Por Marques Casara, no Brasil de Fato
Em algum momento, século passado, dirigi um documentário sobre Deus. Eu não entendia nada do assunto. Achava que Deus habitava os templos.
Viajei a São Paulo. Fui perguntar ao padre Marcelo Rossi quem era Deus. A entrevista foi um fracasso. Comentei que a minha filha havia sido batizada em um terreiro de umbanda. Rossi não via a concorrência com bons olhos e ficou de mau humor.
Cruzei o país em busca de respostas. Um caos. Eu via Deus em tudo, menos nas religiões que o inventaram.
Em Santos, vi Deus em uma mulher que cuidava de mendigos doentes terminais, em um cortiço sem água encanada na região portuária.
No rio Tapajós, vi Deus nos olhos de uma mãe que cuidava de uma adolescente grávida, que morria em uma rede, por causa das complicações do parto.

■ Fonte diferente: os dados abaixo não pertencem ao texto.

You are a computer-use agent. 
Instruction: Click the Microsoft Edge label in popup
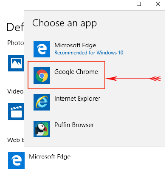coord(75,45)
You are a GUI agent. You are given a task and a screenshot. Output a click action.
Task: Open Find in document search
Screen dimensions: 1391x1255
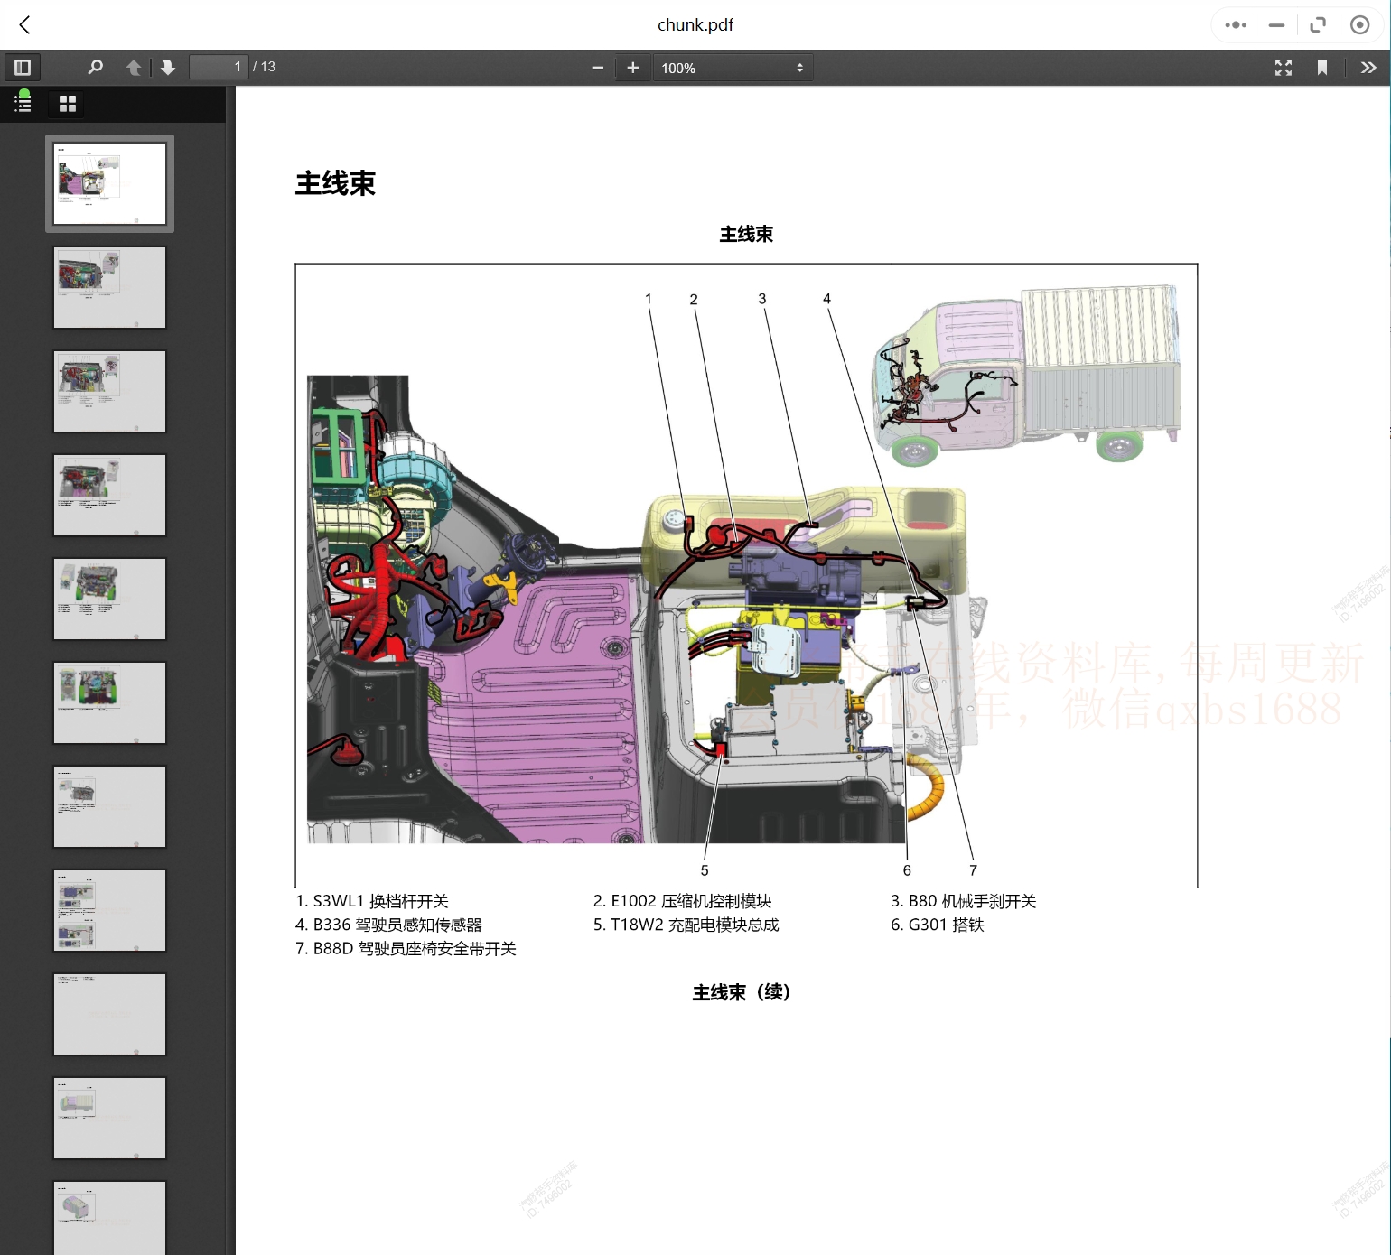(x=96, y=67)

No morro do Borel, vi Deus nos olhos de criança armadas de fuzis AK-47, a brincar de jogos de guerra.
Na Amazônia, vi Deus em uma tigela de banana misturada às cinzas de um velho índio, as quais consumi em fartos goles, durante uma cerimônia fúnebre.
Eu via Deus em tudo, menos nos mercadores que o criaram como ideologia.
Eu precisava fazer o filme e estava preocupado. Mandaram procurar outro padre. “Esse vai dar certo”, me disseram.
Voltei a São Paulo e fui à casa do Júlio Lancellotti, um padre comunista que cuidava de crianças com HIV-AIDS.
A casa estava lotada de crianças. Uma gritaria sem fim. Muitas choravam, outras sentiam dor. Um caos.
“Padre, o que é Deus”?, perguntei logo de cara porque estava com pressa para sair dali.
Diante do meu visível desconforto, Lancellotti recostou na cadeira e esperou, em silêncio, que eu me acalmasse.
O padre tinha uma criança no colo. Uma menina com os joelhinhos protuberantes e o rosto vincado pela dor de uma vida tão breve. A sentença desta pequena criatura estava dada. Em um determinado momento da história, a AIDS foi muito inclemente com as crianças, contaminadas pela transmissão vertical de mães que já haviam morrido.
Eu precisava sair daquela casa porque tudo ali me incomodava: “Padre, o senhor quer que eu refaça a pergunta”?
“Meu filho, não é necessário. É muito simples explicar o que é Deus. Deus é uma mulher negra”.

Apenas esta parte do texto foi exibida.